▶ Entries from a dataset:
···

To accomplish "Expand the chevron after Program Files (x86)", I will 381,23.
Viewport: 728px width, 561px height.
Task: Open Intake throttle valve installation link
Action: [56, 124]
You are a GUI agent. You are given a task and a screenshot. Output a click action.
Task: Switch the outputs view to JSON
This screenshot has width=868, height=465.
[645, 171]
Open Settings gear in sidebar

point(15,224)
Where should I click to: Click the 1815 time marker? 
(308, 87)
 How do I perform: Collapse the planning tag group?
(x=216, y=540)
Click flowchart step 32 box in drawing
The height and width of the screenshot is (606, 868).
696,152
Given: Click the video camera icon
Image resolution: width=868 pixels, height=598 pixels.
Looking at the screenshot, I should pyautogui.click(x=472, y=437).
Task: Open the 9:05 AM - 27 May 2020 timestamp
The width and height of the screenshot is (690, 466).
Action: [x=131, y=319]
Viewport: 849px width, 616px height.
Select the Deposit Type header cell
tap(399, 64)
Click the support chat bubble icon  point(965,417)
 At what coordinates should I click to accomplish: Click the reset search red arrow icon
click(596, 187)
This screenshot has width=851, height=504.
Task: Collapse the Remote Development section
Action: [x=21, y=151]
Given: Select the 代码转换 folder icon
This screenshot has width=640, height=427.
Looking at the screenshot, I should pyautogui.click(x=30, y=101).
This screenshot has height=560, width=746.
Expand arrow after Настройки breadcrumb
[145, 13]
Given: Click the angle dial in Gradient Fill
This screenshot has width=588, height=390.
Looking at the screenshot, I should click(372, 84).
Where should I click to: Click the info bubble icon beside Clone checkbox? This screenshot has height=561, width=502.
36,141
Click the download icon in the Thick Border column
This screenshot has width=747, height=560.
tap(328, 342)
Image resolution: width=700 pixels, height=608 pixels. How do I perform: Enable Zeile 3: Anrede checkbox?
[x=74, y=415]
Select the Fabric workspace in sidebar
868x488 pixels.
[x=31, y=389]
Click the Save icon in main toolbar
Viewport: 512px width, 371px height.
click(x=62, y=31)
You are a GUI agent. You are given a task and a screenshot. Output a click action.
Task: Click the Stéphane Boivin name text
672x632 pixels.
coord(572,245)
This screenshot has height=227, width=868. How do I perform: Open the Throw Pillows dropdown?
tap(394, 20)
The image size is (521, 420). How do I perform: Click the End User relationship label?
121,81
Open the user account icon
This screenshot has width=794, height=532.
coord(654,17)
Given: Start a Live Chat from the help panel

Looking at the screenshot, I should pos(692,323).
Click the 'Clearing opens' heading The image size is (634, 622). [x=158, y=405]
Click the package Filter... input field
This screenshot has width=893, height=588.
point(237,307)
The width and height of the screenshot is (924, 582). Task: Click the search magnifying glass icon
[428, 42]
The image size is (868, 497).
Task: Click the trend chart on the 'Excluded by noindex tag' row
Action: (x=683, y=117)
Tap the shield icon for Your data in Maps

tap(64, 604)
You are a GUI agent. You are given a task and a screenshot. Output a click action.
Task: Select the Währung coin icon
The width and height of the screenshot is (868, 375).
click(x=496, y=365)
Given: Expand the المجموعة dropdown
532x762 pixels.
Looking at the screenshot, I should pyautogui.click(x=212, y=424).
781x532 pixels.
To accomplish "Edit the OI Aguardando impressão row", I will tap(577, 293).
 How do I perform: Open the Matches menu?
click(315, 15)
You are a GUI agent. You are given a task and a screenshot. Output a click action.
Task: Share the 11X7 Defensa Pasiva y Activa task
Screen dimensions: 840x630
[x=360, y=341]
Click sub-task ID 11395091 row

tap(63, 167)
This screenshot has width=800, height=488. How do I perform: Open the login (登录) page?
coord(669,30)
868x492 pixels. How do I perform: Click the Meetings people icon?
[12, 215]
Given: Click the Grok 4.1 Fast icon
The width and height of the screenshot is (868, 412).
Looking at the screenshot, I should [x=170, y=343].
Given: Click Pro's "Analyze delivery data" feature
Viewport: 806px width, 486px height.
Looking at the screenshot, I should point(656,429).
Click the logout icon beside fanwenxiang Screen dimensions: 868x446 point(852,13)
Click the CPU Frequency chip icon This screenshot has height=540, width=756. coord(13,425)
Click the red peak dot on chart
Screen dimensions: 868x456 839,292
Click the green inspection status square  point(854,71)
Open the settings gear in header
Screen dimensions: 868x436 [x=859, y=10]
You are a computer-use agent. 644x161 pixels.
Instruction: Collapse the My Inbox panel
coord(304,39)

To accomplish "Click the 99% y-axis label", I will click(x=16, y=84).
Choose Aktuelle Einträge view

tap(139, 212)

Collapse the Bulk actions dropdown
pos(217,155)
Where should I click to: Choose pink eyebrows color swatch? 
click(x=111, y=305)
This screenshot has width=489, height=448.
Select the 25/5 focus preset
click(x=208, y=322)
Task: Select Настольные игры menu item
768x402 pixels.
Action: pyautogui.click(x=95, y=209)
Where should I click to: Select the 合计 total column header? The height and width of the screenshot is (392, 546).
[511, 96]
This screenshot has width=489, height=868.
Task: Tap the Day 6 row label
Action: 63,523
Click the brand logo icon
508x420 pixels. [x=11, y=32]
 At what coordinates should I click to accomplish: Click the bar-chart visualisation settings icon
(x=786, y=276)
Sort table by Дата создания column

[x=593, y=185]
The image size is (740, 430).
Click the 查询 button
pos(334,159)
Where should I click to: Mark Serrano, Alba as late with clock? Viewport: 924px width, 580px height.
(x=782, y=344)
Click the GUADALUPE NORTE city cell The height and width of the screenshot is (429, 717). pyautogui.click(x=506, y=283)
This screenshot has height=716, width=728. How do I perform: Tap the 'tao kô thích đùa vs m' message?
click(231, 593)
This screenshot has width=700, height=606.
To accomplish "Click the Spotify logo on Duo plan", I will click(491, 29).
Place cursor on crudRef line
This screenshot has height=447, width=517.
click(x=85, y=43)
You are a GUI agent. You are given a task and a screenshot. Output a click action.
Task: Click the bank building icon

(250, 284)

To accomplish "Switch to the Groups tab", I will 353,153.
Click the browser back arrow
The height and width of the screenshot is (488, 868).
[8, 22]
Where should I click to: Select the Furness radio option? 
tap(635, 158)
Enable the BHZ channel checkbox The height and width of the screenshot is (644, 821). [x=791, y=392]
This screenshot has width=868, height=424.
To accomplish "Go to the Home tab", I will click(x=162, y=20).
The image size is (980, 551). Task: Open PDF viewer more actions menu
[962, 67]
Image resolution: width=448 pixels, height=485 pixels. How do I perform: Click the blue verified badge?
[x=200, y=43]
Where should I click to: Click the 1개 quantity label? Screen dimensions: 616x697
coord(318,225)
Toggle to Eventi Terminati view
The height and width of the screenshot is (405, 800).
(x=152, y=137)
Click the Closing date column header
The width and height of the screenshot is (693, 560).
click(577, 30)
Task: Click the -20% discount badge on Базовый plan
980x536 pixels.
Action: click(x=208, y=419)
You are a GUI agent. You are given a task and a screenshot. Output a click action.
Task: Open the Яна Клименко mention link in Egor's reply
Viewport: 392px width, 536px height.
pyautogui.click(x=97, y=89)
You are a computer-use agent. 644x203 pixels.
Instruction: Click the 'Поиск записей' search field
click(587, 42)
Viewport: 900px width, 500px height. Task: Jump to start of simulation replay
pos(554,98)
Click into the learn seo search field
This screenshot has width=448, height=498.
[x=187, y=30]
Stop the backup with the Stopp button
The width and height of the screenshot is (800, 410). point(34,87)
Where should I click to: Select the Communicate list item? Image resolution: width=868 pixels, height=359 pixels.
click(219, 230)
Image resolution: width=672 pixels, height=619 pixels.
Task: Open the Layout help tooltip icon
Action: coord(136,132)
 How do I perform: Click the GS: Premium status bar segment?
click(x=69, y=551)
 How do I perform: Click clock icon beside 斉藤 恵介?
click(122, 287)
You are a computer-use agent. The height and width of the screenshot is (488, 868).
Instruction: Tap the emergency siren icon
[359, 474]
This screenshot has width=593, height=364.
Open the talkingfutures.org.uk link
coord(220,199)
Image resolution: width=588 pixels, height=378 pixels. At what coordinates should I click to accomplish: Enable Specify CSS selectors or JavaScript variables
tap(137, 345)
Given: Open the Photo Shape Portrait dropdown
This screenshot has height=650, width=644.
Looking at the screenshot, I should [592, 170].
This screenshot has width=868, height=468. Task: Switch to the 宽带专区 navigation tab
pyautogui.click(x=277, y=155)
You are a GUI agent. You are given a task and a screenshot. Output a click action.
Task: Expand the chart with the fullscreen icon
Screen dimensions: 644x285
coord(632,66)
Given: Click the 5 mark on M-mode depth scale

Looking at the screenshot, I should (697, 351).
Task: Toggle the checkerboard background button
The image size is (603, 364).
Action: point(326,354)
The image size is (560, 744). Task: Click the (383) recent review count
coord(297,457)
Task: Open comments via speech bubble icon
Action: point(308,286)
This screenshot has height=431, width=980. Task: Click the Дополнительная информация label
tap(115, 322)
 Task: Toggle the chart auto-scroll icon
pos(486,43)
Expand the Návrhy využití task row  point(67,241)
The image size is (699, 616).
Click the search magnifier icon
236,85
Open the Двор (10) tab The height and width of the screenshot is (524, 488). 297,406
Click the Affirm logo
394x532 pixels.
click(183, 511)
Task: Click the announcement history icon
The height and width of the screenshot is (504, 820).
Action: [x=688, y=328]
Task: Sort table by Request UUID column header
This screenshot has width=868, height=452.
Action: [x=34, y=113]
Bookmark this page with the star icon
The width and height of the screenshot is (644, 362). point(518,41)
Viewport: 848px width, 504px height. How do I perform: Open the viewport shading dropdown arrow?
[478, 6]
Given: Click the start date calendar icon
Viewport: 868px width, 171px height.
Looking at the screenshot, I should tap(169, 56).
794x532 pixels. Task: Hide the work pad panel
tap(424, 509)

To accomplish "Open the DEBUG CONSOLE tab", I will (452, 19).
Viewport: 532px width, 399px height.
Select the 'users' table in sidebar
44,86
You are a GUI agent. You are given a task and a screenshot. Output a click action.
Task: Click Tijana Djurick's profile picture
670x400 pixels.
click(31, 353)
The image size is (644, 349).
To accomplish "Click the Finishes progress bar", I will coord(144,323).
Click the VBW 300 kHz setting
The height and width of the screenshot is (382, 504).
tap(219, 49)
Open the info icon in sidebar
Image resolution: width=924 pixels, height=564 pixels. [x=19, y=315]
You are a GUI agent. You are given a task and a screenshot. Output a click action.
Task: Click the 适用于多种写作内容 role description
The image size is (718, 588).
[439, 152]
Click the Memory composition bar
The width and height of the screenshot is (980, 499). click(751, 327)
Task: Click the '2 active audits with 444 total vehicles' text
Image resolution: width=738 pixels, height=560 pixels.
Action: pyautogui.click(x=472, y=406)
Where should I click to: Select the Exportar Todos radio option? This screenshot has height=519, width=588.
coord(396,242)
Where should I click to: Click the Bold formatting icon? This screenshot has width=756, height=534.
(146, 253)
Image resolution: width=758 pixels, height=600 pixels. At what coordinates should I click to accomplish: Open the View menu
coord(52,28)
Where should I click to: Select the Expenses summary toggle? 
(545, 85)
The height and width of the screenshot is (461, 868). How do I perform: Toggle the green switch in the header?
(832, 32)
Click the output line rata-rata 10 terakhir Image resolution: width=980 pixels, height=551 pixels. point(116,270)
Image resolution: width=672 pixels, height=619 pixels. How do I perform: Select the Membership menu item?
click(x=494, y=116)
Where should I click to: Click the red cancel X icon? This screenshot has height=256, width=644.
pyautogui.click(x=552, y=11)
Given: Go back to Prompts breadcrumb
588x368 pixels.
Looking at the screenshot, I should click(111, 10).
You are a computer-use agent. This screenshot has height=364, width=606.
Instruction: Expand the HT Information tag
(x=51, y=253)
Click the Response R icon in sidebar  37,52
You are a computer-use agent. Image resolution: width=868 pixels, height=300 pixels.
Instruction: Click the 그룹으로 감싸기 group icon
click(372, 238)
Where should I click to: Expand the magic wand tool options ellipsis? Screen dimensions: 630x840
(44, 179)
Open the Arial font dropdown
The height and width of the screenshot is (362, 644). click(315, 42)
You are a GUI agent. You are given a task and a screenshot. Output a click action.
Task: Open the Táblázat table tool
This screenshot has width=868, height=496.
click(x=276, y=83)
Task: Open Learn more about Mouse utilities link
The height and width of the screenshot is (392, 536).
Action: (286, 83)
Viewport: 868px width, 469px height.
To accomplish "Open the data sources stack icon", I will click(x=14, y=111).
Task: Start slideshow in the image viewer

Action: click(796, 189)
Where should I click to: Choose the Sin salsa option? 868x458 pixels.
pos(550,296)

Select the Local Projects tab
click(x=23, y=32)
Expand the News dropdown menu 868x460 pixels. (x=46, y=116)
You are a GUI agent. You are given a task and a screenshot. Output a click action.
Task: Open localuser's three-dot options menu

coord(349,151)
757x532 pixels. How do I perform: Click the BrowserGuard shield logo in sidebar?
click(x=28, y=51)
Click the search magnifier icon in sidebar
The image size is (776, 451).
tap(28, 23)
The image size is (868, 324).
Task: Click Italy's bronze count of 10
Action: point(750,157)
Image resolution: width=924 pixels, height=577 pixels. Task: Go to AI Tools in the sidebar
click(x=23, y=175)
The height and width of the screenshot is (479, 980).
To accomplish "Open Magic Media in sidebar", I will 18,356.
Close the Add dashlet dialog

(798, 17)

···

▶ JOB:
Reproduce the material above word for word, from the line containing "Stop the backup with the Stopp button" through the line containing "Action: point(326,354)", both included.

▶ EXERCISE RESPONSE:
Stop the backup with the Stopp button
The width and height of the screenshot is (800, 410). point(34,87)
Where should I click to: Select the Communicate list item? Image resolution: width=868 pixels, height=359 pixels.
click(219, 230)
Image resolution: width=672 pixels, height=619 pixels.
Task: Open the Layout help tooltip icon
Action: coord(136,132)
 How do I perform: Click the GS: Premium status bar segment?
click(x=69, y=551)
 How do I perform: Click clock icon beside 斉藤 恵介?
click(122, 287)
You are a computer-use agent. The height and width of the screenshot is (488, 868).
Instruction: Tap the emergency siren icon
[359, 474]
This screenshot has width=593, height=364.
Open the talkingfutures.org.uk link
coord(220,199)
Image resolution: width=588 pixels, height=378 pixels. At what coordinates should I click to accomplish: Enable Specify CSS selectors or JavaScript variables
tap(137, 345)
Given: Open the Photo Shape Portrait dropdown
This screenshot has height=650, width=644.
Looking at the screenshot, I should [592, 170].
This screenshot has width=868, height=468. Task: Switch to the 宽带专区 navigation tab
pyautogui.click(x=277, y=155)
You are a GUI agent. You are given a task and a screenshot. Output a click action.
Task: Expand the chart with the fullscreen icon
Screen dimensions: 644x285
coord(632,66)
Given: Click the 5 mark on M-mode depth scale

Looking at the screenshot, I should (697, 351).
Task: Toggle the checkerboard background button
The image size is (603, 364).
Action: point(326,354)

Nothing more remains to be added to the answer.